Start of TEXT FOR ANALYSIS
Beyond motor impairment, neurological patients are at high risk for suffering psychological consequences. Around one third of stroke patients suffer from depression in the following months and years (Hackett et al., 2005; Ayerbe et al., 2013) and apathy and anxiety can also be found as a frequent neuropsychiatric consequence (Campbell Burton et al., 2011; Caeiro et al., 2013). These neuropsychiatric symptoms are thought to impact health-related quality of life, increase morbidity and worsen the cognitive impairments (Whyte and Mulsant, 2002; Aarsland et al., 2012; Ayerbe et al., 2013). Psychological factors can also have a negative effect on recovery and can affect the engagement in the rehabilitation program. Pharmacological interventions have small effects on treating depression and reducing its symptoms in stroke and Parkinson’s disease and can also lead to negative side effects (Hackett et al., 2008, 2010; Aarsland et al., 2012). Some studies have reported that MST can reduce depression and fatigue and can improve the quality of life in stroke patients (Grau-Sánchez et al., 2013; Van Vugt et al., 2014). Music playing could be an alternative approach to target depression and neuropsychiatric symptoms through emotion regulation. However, there is little research studying the effectiveness of music therapy in the emotional domain. Compared to listening to audio books or auditory intervention, the daily listening to self-selected music during 2 months improves mood in the following months. Listening to music can also improve verbal memory and focused attention (Särkämö et al., 2008). Importantly, listening to music also induced structural changes with an increase of GM in frontal and limbic structures (Särkämö et al., 2014). Participants reported that music was helpful for relaxing and sleeping, influenced their mood and evoked memories and reflexive thoughts (Forsblom et al., 2009). Musical activities may be a tool to modulate the emotional reactions and cope with them through playfulness activity.
End of TEXT FOR ANALYSIS
Start of RAW DATA
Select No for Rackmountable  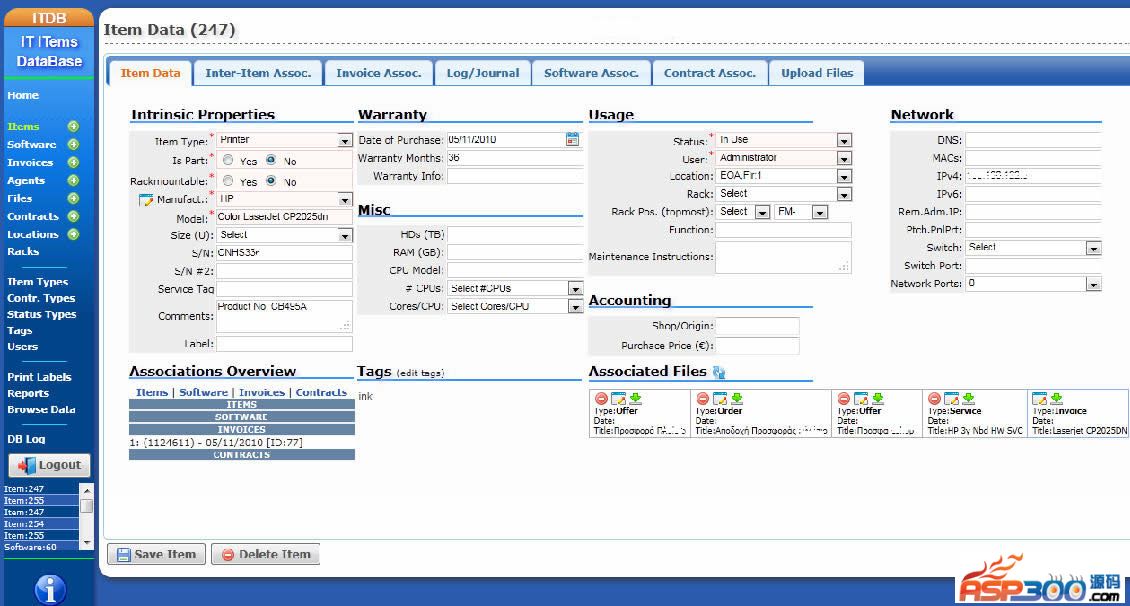click(271, 181)
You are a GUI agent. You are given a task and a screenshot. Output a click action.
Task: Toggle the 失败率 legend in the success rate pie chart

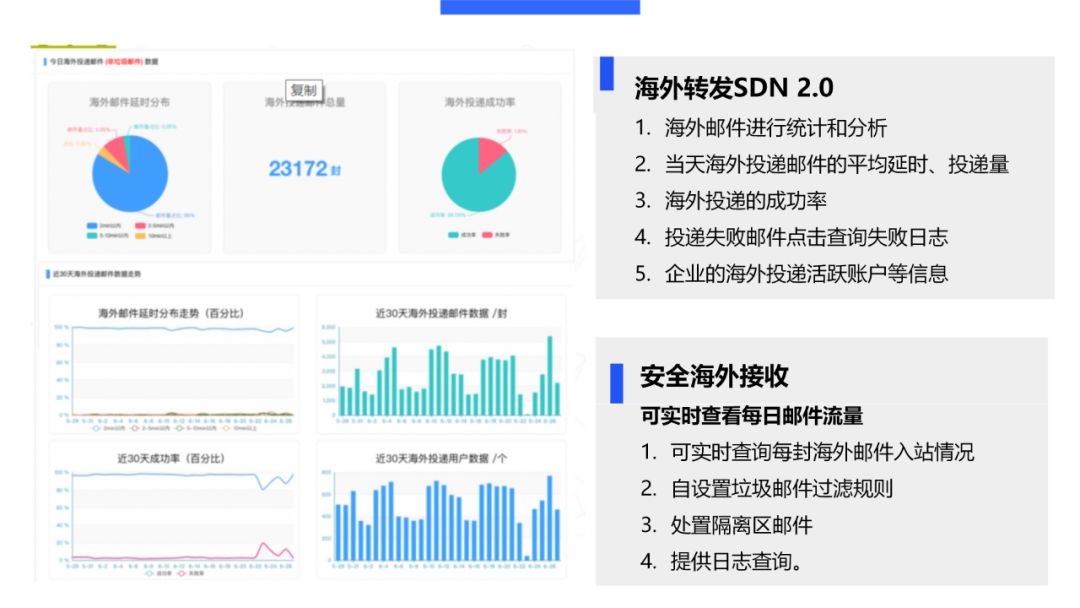pyautogui.click(x=487, y=233)
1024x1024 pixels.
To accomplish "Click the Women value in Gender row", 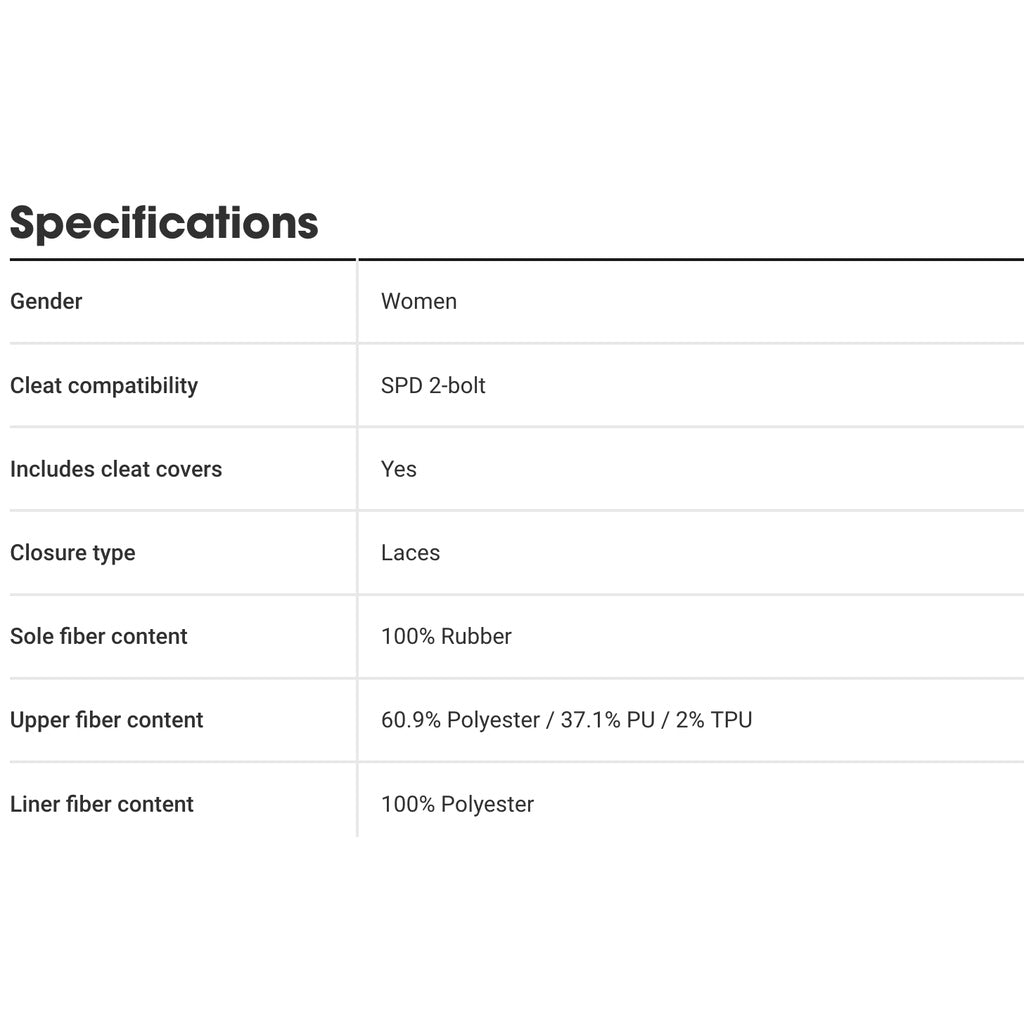I will click(x=418, y=301).
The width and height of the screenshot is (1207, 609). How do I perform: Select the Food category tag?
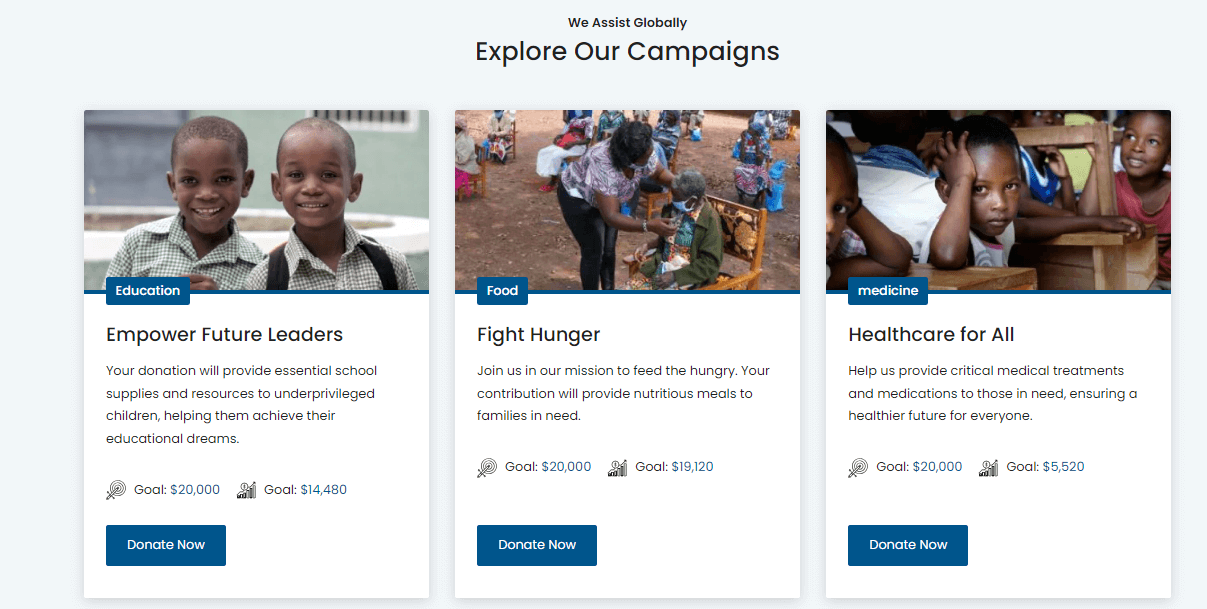pyautogui.click(x=502, y=291)
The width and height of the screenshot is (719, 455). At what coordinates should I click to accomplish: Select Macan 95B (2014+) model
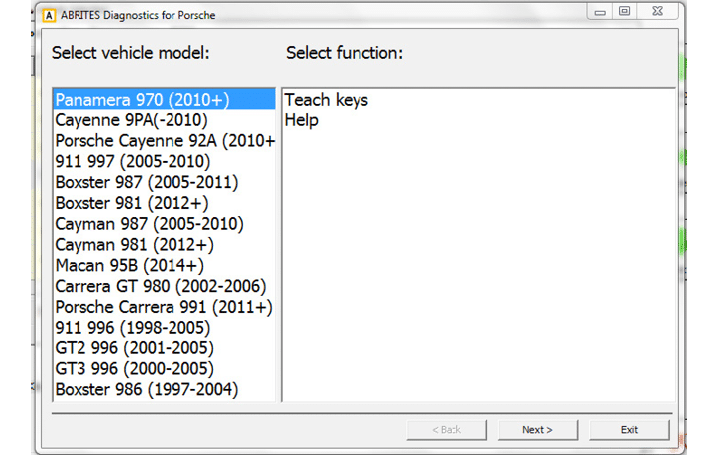pos(130,265)
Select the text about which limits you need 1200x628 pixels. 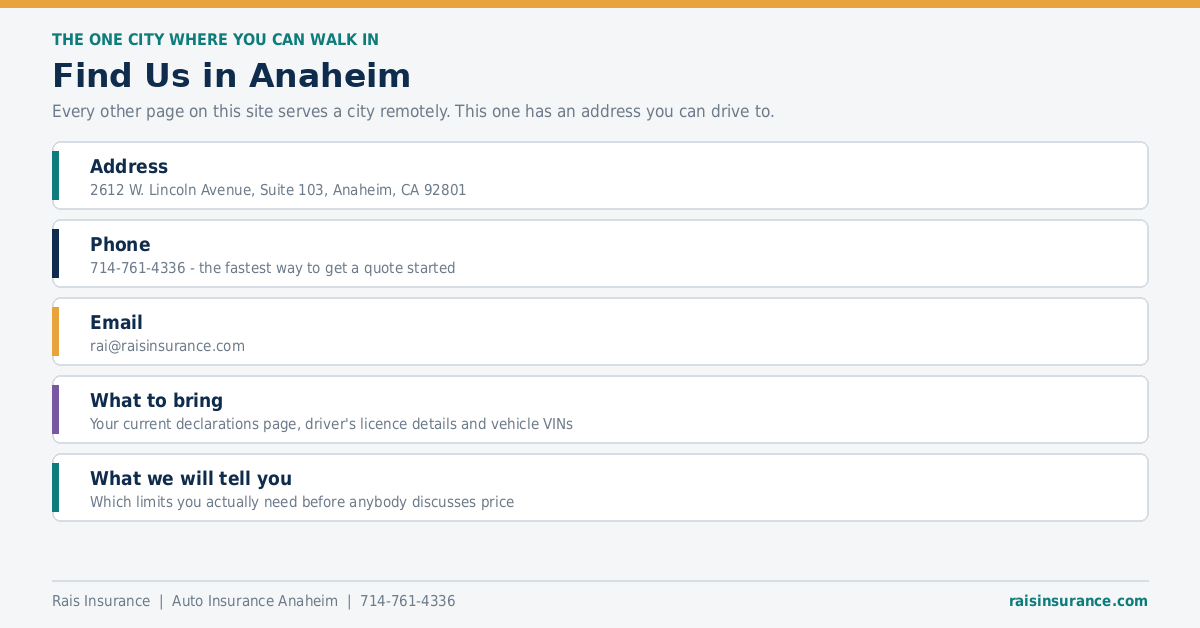(x=302, y=502)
End of RAW DATA
EXERCISE:
Resume the passage on music and the psychological effects of neurological illness, continuing it from its last sentence.

RESPONSE AREA:
Future Research in the Field of Music Therapy in Neuro-Rehabilitation

We focused our review on MST, RAS, and listening to music as standardized therapies to treat motor deficits and improve mood. Further research should aim to standardize interventions to build a strong dataset in this field. Moreover, the majority of studies refer to conventional treatment as the current rehabilitation program provided by the hospital. However, the content of the rehabilitation program may vary depending upon the facilities or the countries. Thus, an accurate description of the exercises performed by the control group is needed. Randomization of participants and blind evaluations of the treatment constitute RCTs and are necessary to implement interventional programs in clinical practice.

Musical Training for Neuro-Education and Neuro-Rehabilitation: Differences and Similarities in Conceptual and Practical Aspects

Fundamental differences may exist between musical training for education or rehabilitation. Firstly, conceptual differences on the aim of musical training remain in the two cases. In neuro-education, musical training generally aims to boost a “typical” developmental trajectory (Kraus and Chandrasekaran, 2010), whereas in neuro-rehabilitation, musical training is rather used to normalize or compensate sensory, motor or cognitive deficits induced by a pathological condition (Cramer et al., 2011). Nonetheless, in the case of children with dyslexia, musical training will also aim to normalize the learning trajectories in order to facilitate speech and language processing which in turn may have a positive impact on educational achievement (Tierney and Kraus, 2013).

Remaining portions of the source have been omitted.